Last year when I attended THATCamp, I did not know how to program, was still getting my Master’s degree in library science, and was a lowly assistant at the CDRH- so while I found everything very interesting, I had a hard time putting things in context and I really couldn’t implement anything I learned as my job was centered around setting meetings and taking minutes. Still, I felt like a part of the crowd and accepted even then, and this was true even even more (if possible) this year. Now, I am a graduate with a degree in library science, and working as one of the developers (visual resources designer) at the CDRH. I have also started down the programming road thanks to Steve Ramsay’s class taken last school year. This meant that this year’s THATCamp filled me with ideas I could actually implement, which is a Very Good Thing. I hope more of my co-workers can attend in the future.

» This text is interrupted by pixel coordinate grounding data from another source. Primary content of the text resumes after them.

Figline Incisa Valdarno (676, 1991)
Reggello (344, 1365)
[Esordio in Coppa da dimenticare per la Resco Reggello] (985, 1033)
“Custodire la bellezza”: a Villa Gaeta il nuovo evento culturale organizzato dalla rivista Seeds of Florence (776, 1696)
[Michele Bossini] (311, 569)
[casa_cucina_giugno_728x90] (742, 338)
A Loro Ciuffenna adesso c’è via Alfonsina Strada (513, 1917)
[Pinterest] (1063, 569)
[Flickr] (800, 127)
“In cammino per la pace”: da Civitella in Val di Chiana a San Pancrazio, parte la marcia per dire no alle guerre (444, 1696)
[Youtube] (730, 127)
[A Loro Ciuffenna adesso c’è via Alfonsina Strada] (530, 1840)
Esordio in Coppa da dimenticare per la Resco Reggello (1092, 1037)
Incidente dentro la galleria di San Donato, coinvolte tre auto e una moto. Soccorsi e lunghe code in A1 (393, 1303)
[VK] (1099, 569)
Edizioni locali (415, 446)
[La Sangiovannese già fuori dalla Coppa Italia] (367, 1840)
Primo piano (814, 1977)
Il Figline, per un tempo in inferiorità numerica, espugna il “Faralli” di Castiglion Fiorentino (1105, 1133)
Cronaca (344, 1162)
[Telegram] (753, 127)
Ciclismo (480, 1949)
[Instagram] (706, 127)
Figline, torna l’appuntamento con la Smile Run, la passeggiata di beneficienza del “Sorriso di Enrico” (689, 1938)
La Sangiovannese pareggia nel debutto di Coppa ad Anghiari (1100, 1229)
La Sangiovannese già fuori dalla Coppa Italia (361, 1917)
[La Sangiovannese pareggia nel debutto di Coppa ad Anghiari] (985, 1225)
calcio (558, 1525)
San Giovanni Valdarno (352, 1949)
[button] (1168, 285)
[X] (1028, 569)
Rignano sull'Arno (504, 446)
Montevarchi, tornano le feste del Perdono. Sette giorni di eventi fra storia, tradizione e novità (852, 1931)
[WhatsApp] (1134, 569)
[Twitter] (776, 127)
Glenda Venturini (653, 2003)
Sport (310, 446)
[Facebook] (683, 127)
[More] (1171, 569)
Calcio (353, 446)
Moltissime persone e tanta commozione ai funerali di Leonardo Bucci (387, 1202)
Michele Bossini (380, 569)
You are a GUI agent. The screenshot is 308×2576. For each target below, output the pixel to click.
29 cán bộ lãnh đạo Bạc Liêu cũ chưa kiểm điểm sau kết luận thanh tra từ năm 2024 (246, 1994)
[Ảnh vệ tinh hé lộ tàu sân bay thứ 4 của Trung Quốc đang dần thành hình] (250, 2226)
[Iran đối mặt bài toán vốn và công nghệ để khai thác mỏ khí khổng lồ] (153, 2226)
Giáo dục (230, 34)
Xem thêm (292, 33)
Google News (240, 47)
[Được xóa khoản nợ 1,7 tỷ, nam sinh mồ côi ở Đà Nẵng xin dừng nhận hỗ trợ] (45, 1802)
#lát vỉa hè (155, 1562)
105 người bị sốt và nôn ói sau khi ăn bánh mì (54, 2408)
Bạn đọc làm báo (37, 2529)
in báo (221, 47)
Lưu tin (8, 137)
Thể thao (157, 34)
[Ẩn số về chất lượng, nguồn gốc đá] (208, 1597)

THATCamp was notable for being my first conference where it seemed like almost everyone was on twitter. Tweets came fast and furious, and at some point I couldn’t keep up anymore. But it was a great way to make connections between sessions. Since THATCamp ended, the “#thatcamp” tag has been used to continue discussions started at camp, and to start discussions about regional THATCamps- an idea that just may be the best thing to come out of THATCamp. Travel money is unlikely to get any looser in the next few years, and regional unconferences are a great way to get together at a minimal cost and share ideas. Hopefully more centers and universities will be able to sent their staff to a regional get togethers if nothing else. (More on that, probably, in a later post.)

Both DH and THATCamp were enormously beneficial, and I am glad I went. I am a little sad to miss out on ALA this year, but buying a new house (before selling the old one) has limited my funds somewhat. Maybe next year. Int he meantime, both conferences have given me a lot to think about and (hopefully) blog about.